Our study has some limitations. The most important is that it is not an RCT but a retrospective cohort study. Certainly, we sincerely attempted to adjust various factors that affect clinical outcomes; however, our method does not enable us to adjust all the numerous confounding factors (Rosenbaum and Rubin, 1983). Although our method enables us to adjust time-dependent factors and immortal time bias (Hernán, 2018; Hernán et al., 2016), we could not include time-dependent variables other than NEWS. Moreover, as our data are based on a registry system, it is difficult to interpret several items. For instance, “fatality” in this study implies that a patient died during his/her 30-day observation period, i.e., during hospitalization. Even if a patient died after he/she was discharged, we labeled this patient as one who survived. The cause of death is also unavailable from the registry data, and when a fatal case has a serious comorbidity such as cancer, we are not aware of the disease that caused the death of the patient. Furthermore, COVIREGI-JP does not collect information about the daily clinical status of each patient. The adverse events of remdesivir were reported based on researchers’ decisions and thus might be underreported. Nevertheless, our data at least appropriately adjust the time-independent characteristics of cases associated with clinical outcomes (e.g., age, comorbidity, etc.), and an important time-dependent factor deeply associated with their clinical course and outcome (i.e., NEWS); hence, we believe that the results were reliable.
For the evaluation of drug safety, we must consider that our registry contains limited data about adverse events, especially the relation between symptoms and drugs. However, considering only some adverse events and no reported sequelae, we can consider remdesivir to be a relatively safe drug.
Conclusions
Remdesivir might reduce supplementary oxygen requirement during hospitalization. However, it showed no positive effect on the clinical outcome.
Funding
This study was supported by the Health and Labor Sciences Research Grant, “Research on Emerging and Re-emerging Infectious Diseases and Immunization” Program (19HA1003).
Ethics
This study was approved by the NCGM ethics review (NCGM-G-003494-0). Information regarding opting out of our study is available on the registry website.

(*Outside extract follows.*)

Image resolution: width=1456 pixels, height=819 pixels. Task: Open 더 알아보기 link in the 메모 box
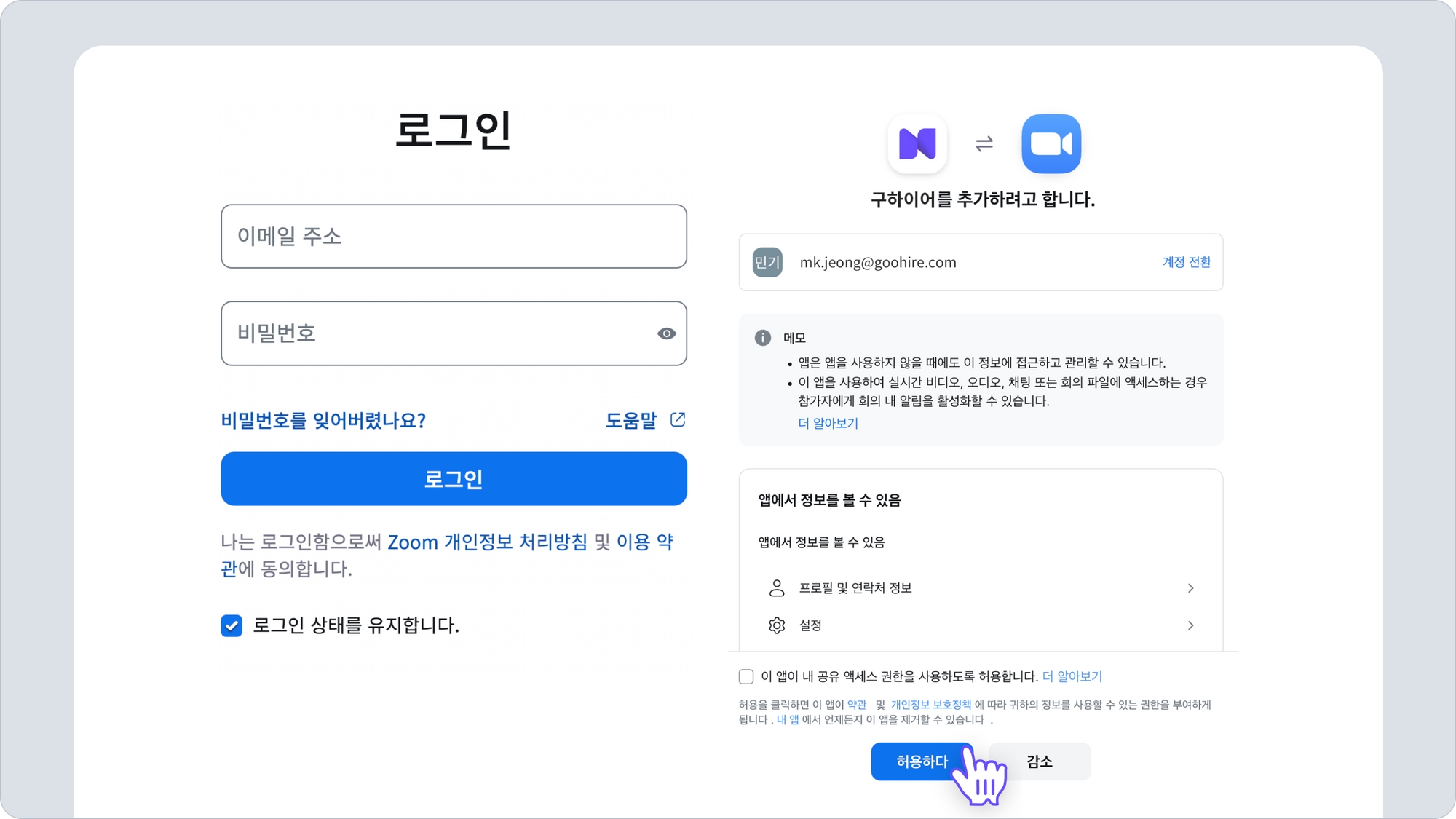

Declaration of Competing Interest
The authors declare that they have no known competing financial interests or personal relationships that could have appeared to influence the work reported in this paper.
Acknowledgments
We thank all the participating facilities for caring for COVID-19 cases and cooperation in data entry.
Footnotes
Supplementary material associated with this article can be found, in the online version, at doi:10.1016/j.ijid.2022.02.039.